Check out this video at ~8:30 in (http://video.google.com/videoplay?docid=-3560051465057454694&hl=en), it shows the roast I did Dec. 20th. It was done on the other side of the house because the wind was from the opposite direction than today's wind.
It's almost worth the occasional hurricane to live in such nice weather. I can roast outdoors pretty much anytime I get the urge.
8)
-
The roast was of my Mongrel Blend (everything I have that's less than a full batch gets dumped into a 5-gallon pail & thoroughly mixed. This blend gave me enough for three 620 gram batches. It had C. American, SE Asian, India, & African, Arabica, plus a *bit* of good Indian Robusta for the tang.
Surprisingly, more folks like my Mongrel Blends than like the SO's.
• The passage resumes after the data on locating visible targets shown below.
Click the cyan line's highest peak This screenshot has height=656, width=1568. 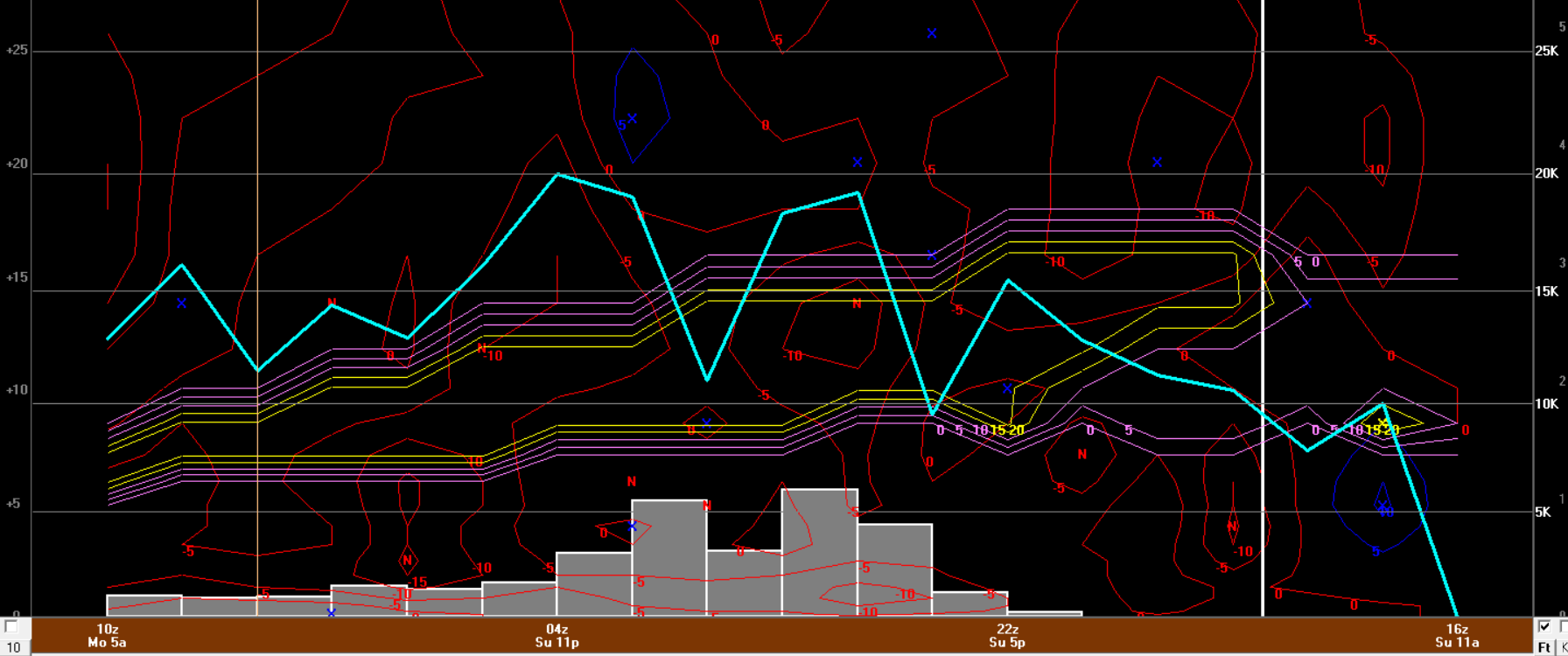point(557,175)
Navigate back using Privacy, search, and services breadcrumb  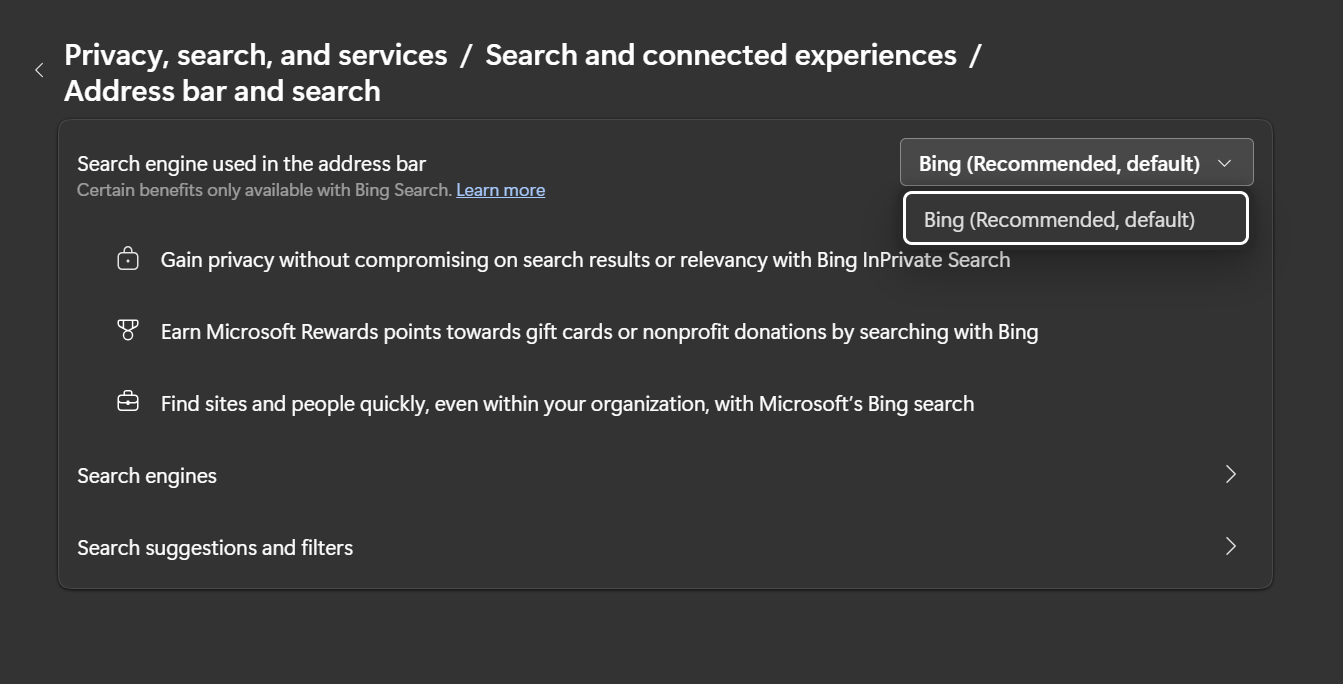[x=255, y=55]
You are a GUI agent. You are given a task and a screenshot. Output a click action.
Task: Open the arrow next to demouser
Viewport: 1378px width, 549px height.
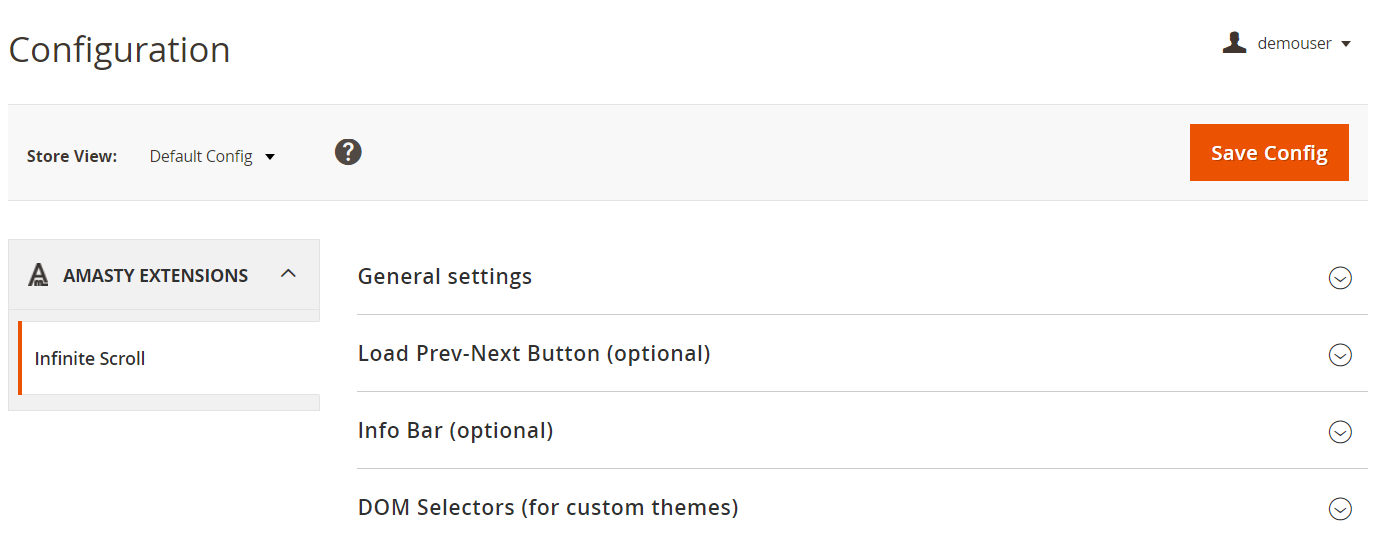(1346, 44)
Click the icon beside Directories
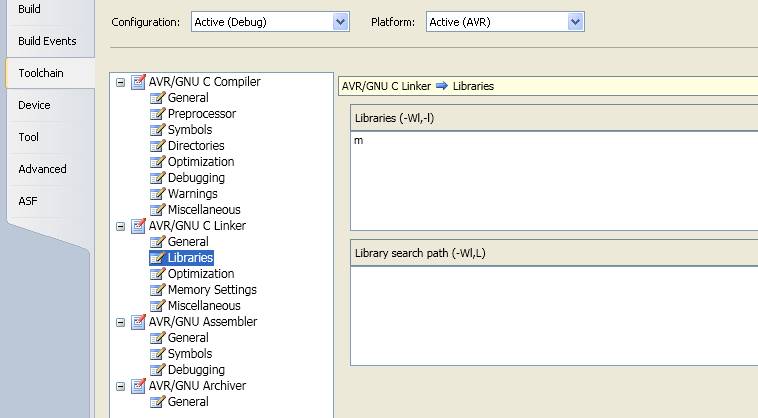Image resolution: width=758 pixels, height=418 pixels. pos(157,146)
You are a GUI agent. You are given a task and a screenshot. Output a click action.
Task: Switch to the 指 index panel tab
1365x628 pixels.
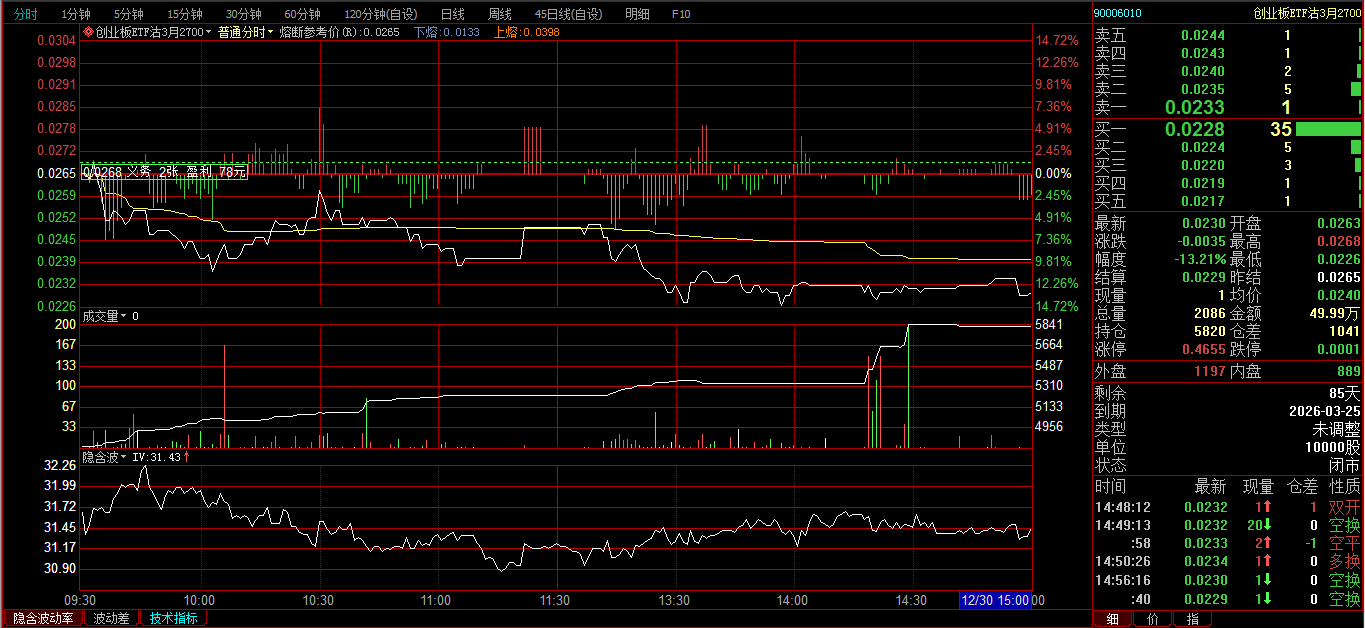(x=1192, y=618)
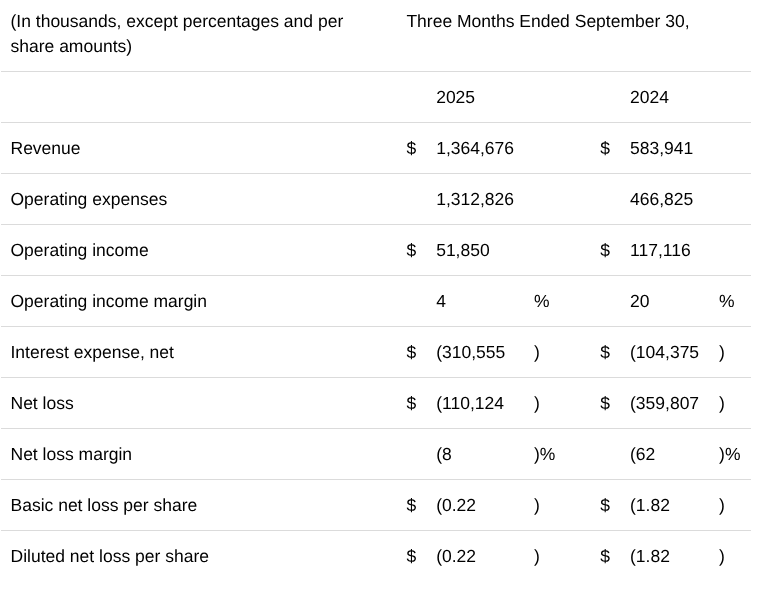Screen dimensions: 757x592
Task: Select 2025 interest expense value (310,555
Action: 470,352
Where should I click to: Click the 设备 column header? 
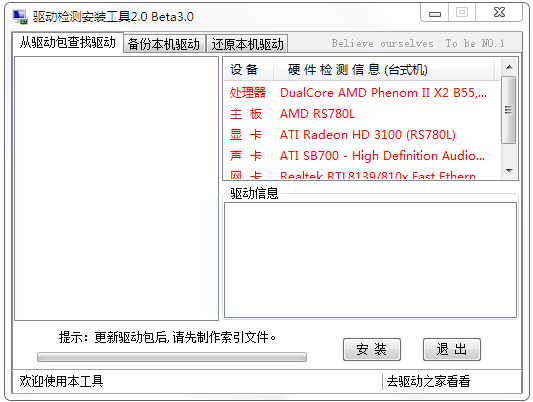[249, 70]
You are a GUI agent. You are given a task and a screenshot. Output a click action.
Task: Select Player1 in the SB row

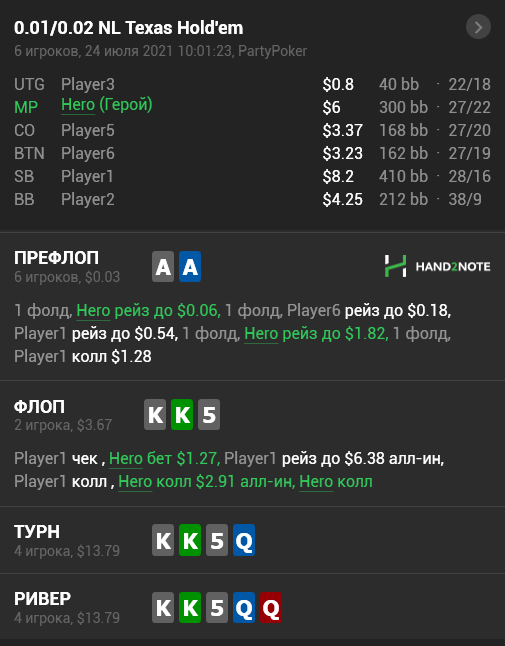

That reveals something about the drinkers, the Blends, or the SO's. ;D
It's like the old tale about the Texan rancher visiting the farmer in PA. They touring the PA farmer's spread, and Tex says, "Why, my ranch is so big, it takes me a day and half to drive my truck around it." PA says, "Yeah, I used to have a truck like that." ;D
-
Now using the second batch, having tossed the first batch as undrinkable. This one is a Full City (http://home.earthlink.net/~cm_harmon/images/P1240831%20(Large).JPG), and is very drinkable. The photo makes the FC roast look darker than it really is.
-
Now using the second batch, having tossed the first batch as undrinkable. This one is a Full City ([url]http://home.earthlink.net/~cm_harmon/images/P1240831%20(Large).JPG),[/url] and is very drinkable. The photo makes the FC roast look darker than it really is.
Tex
Once you get the hang of it I think you'll fine the sono very repeatable... with that said it may take a roast or two to become one with your new roaster. Enjoy the trip.
-
Tex
Once you get the hang of it I think you'll fine the sono very repeatable... with that said it may take a roast or two to become one with your new roaster. Enjoy the trip.
Right milo,
And I'm sure that once I put a temp probe in the bean mass I'll get more repeatable results. It was the same with the UFO/CO - color & sound are good indicators, but for absolute control, temp is the only way to judge roast.